One of the first report using transformers on biomedical images was from Prangemeier T. et al. (Prangemeier, Reich, and Koeppl 2020). They adapted the Detection Transformer (DETR) from Carion N. et al. (Carion et al., n.d.) to perform instance segmentation and demonstrated improved performance both in inference time and accuracy compared to Mask R-CNN.
The long-range attention of ViT is particularly useful for image registration. Chen J. et al. (Junyu Chen et al. 2021) adapted the ViT for deformable image registration. They used a first CNN block as encoder for image feature encoding and another CNN block as decoder after the transformer for upscaling. Their design includes skip connections between these two CNN blocks. The inputs are the target and moving 3D volumes and the output a dense displacement field used by a spatial transformer for the warping of the moving image. The similarity of the moving and fixed volumes is used to train the algorithm in an unsupervised fashion. Their results demonstrate superior performances compared to Affine only (rigid registration), NiftyReg, SyN or VoxelMorph.

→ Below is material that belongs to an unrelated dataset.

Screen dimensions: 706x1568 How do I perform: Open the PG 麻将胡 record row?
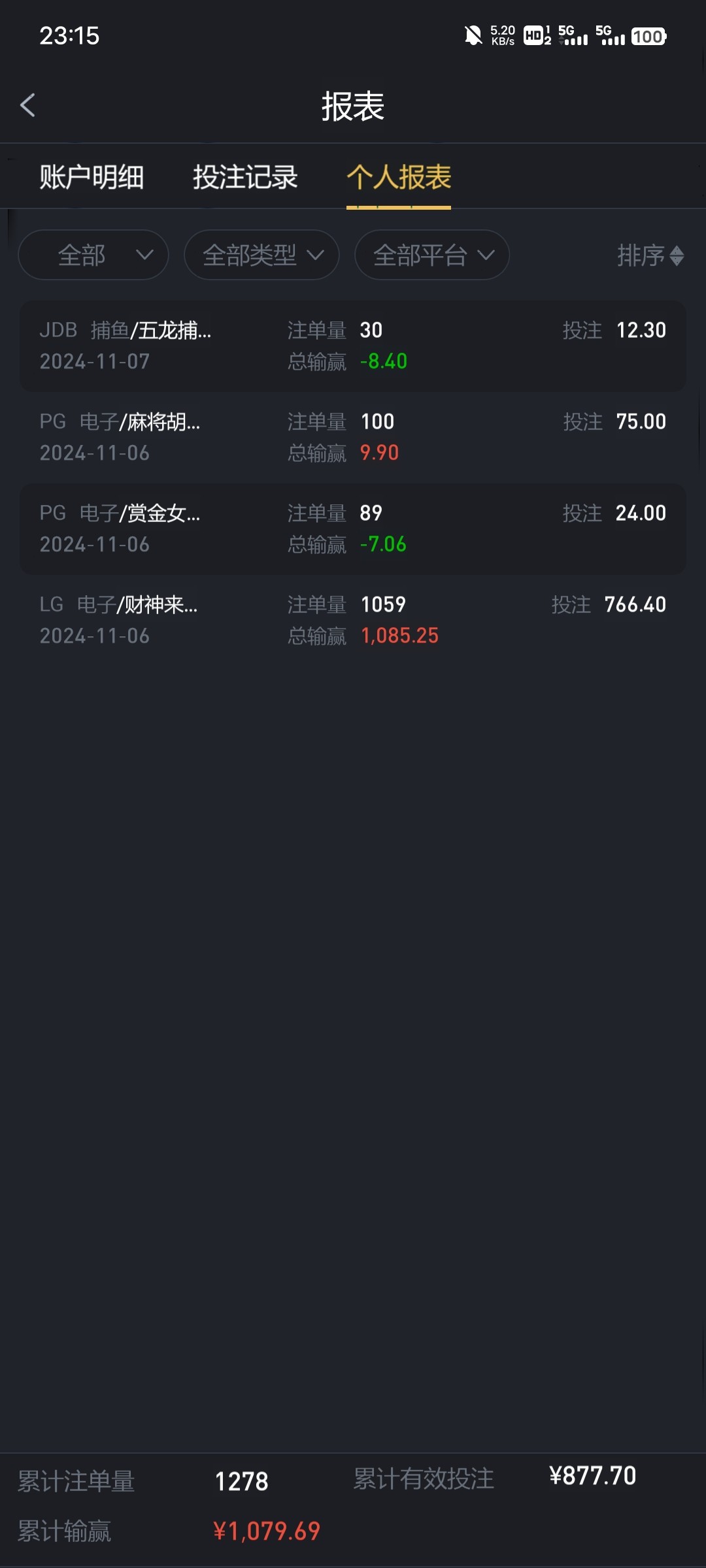(353, 438)
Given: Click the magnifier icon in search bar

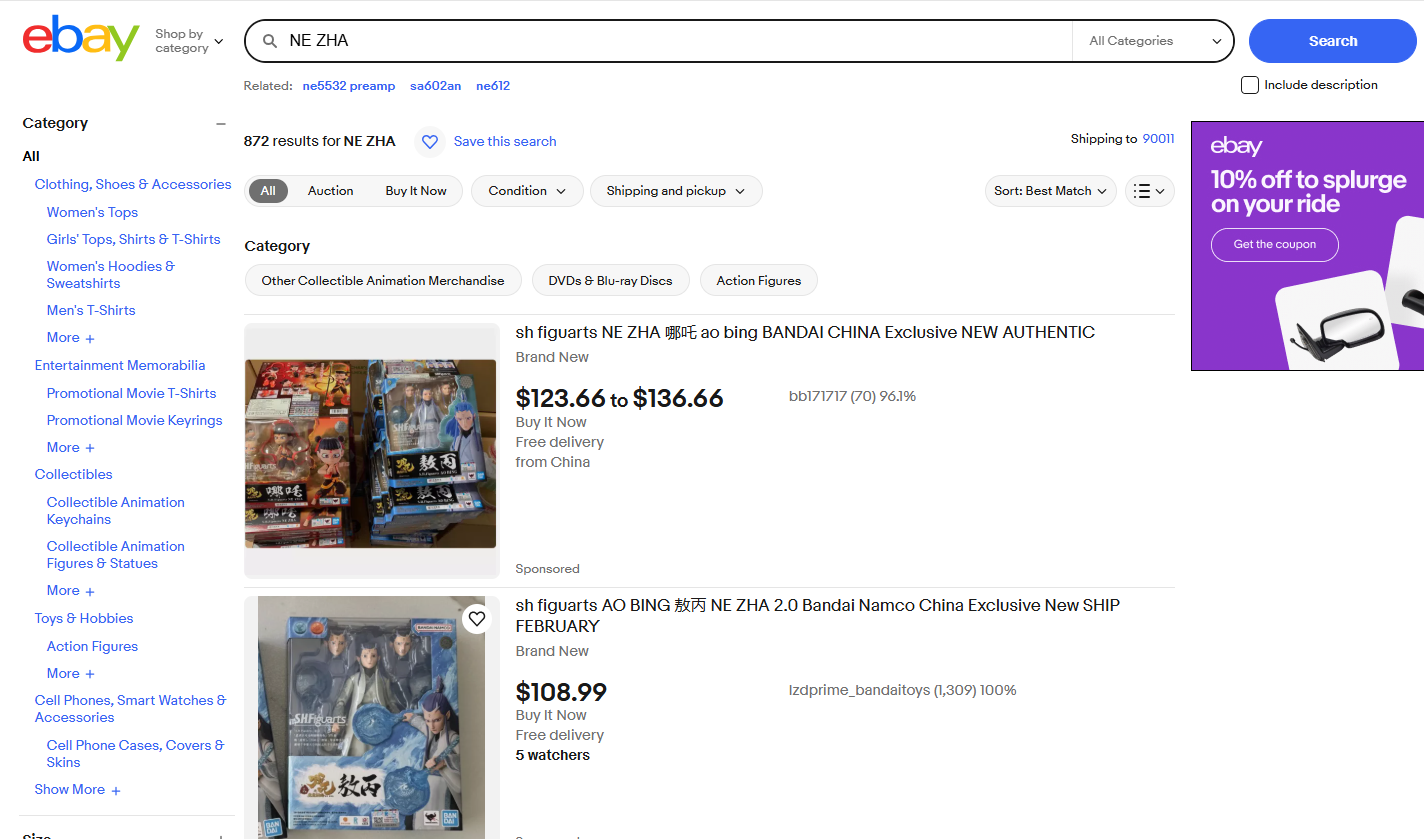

Chen J. et al. (Jieneng Chen et al. 2021) also found that the combination of CNN and skip connections with ViT achieves the best performances on the synapse multi-organ segmentation dataset (8 organs). The model called TransUNet uses a CNN encoder and patch embedding from the CNN feature map instead of raw images. The output features from the transformer encoder (Multiheaded attention + MLP layers x12) are upscaled via convolution and up-sampling and concatenation of skip-connections typical of the U-Net model. Their implementation could achieve 2 Dice point increase and 5 Hausdorff point decrease compared to similar 2D segmentation architectures such as ResNet50-UNet.
Conclusion
ViT is still in its infancy but already demonstrate promising results for medical imaging tasks. This architecture will be particularly relevant in tasks where global information patterns are important such as in image registration and the segmentation of large organs. Some research is still needed to decrease the computational cost and data efficiency of this architecture, but it will undoubtedly contribute to next generation state of the art models.